Tuesday, June 28, 2016

A pair is two, or is it? ~ TWOsday

Forever, Erma: Best-Loved Writing From America's Favorite Humorist ~ by Erma Bombeck, 1996, humor, 8/10
Erma Bombeck was an American humorist who achieved great popularity for her newspaper column that described suburban home life from the mid-1960s until the late 1990s.  She published 15 books and wrote over 4,00 newspaper columns, some of which are collected in this volume.
Let's blame this post on Erma Bombeck, shall we?  I've been reading Forever, Erma, and I guess her quirky way of thinking rubbed off on me.  On Saturday night, I was 86% of the way through my Kindle edition, which (it tells me) is page 236 of 274 pages.  When I put down my Kindle and turned out the light, my mind took up this word puzzle:
Why do we say "a pair of pants" when it's a single item?  The words "pants" and "jeans" both end with -s, which is how we usually make words plural in English.  And we say, "I bought a pair of jeans."  Why?
The next day, I looked online for "pair of," which is how I solve word problems these days.  That "pair of" words could be defined as "Single items referred to as pairs."  The example given was a pair of pants."  Uh-huh, I got that already.  Then I found a long list that included lots of examples, such as:
  • a pair of scissors
  • a pair of glasses
  • a pair of pliers
  • a pair of clippers
On the other hand, two separate items that commonly come together are also called a pair:
  • a pair of shoes
  • a pair of socks
  • a pair of gloves
  • a pair of cuff links
  • a pair of earrings
  • a pair of skates
  • a pair of crutches
  • a pair of chopsticks
Then we also have the confusion of being able to count pairs of things:  six pairs of scissors, three pairs of shoes, two pairs of earrings.  But I still don't know why this is the way we talk.  I decided to share the pair of pears above because they fit at least one of dictionary.com's definitions of "pair":
  1. two identical, similar, or corresponding things that are matched for use together:
    a pair of gloves; a pair of earrings.
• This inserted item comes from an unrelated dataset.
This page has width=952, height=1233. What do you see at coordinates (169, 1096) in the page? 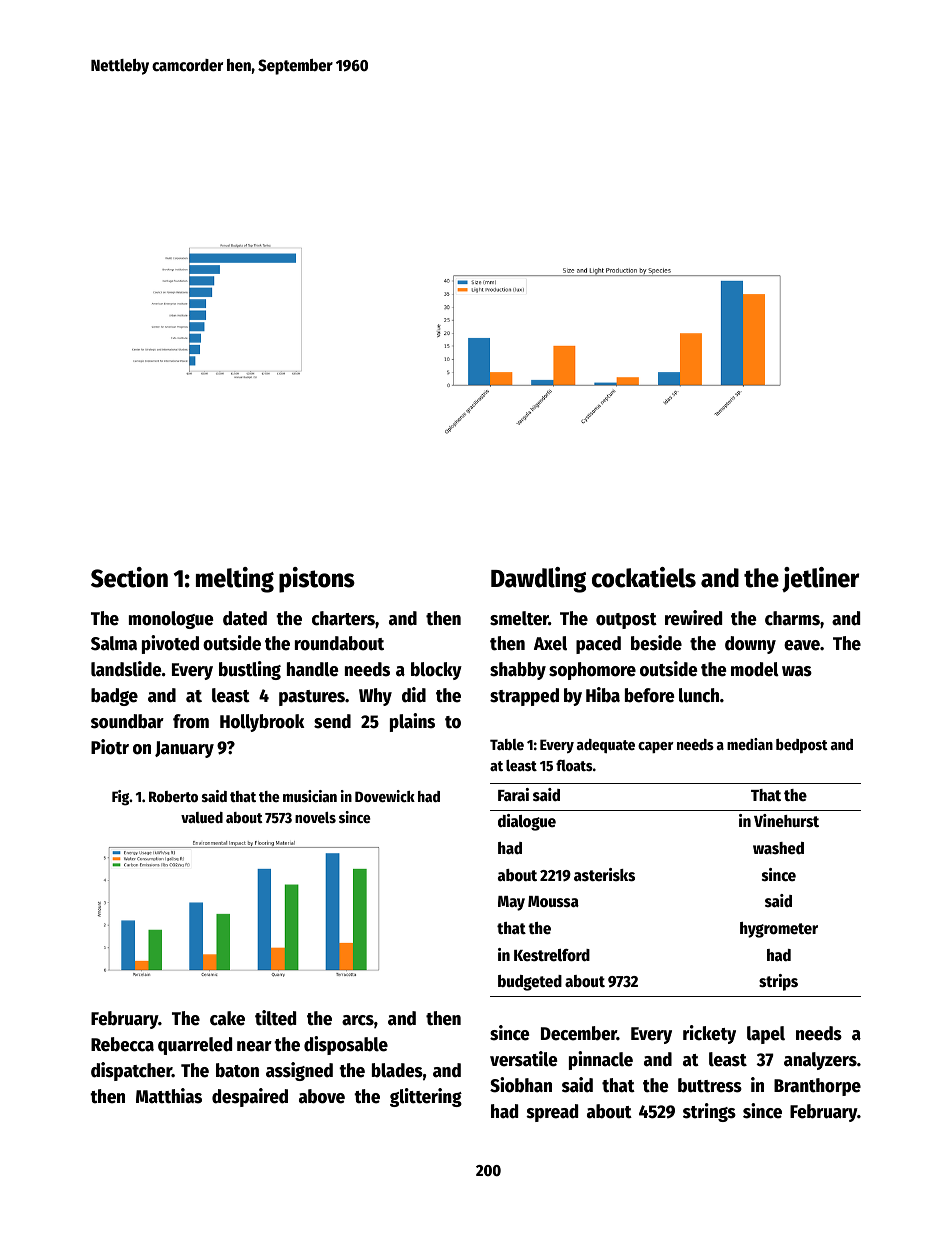
I see `Matthias` at bounding box center [169, 1096].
  2. something consisting of or regarded as having two parts or pieces joined together:
    a pair of scissors; a pair of slacks.
  3. two individuals who are similar or in some way associated:
    a pair of liars; a pair of seal pups.
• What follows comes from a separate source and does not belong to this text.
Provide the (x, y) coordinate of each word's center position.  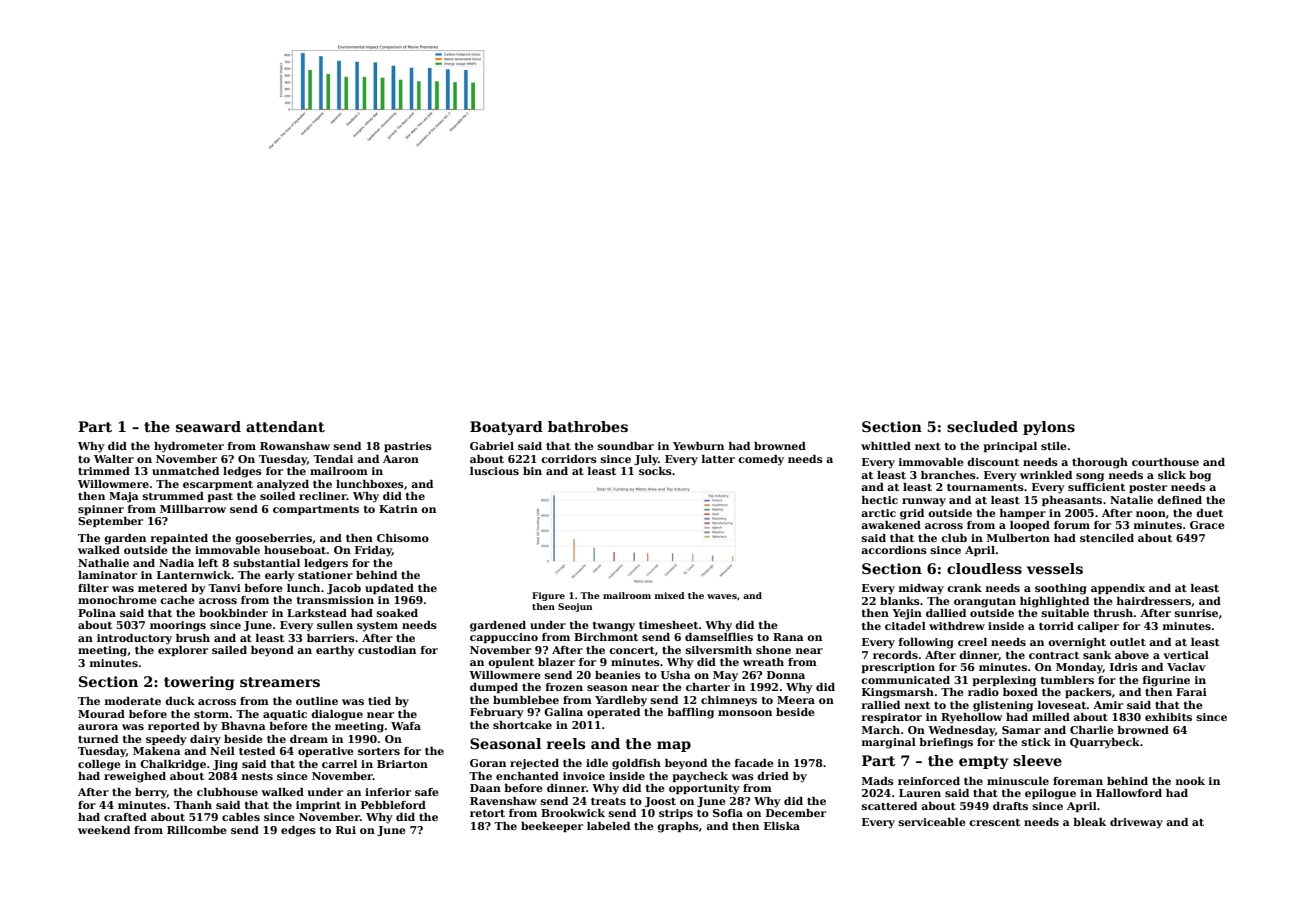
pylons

  4. a married, engaged, or dating couple.
The pair of pears are (is?) a twosome, a couple.  I went back to my online search and found this informative answer to the question Why is the word "pants" plural?  Here's a snippet:
"Before the days of modern tailoring, such garments, whether underwear or outerwear, were indeed made in two parts, one for each leg.  The pieces were put on each leg separately and then wrapped and tied or belted at the waist (just like cowboys’ chaps).  The plural usage persisted out of habit even after the garments had become physically one piece.  However, a shirt was a single piece of cloth, so it was always singular."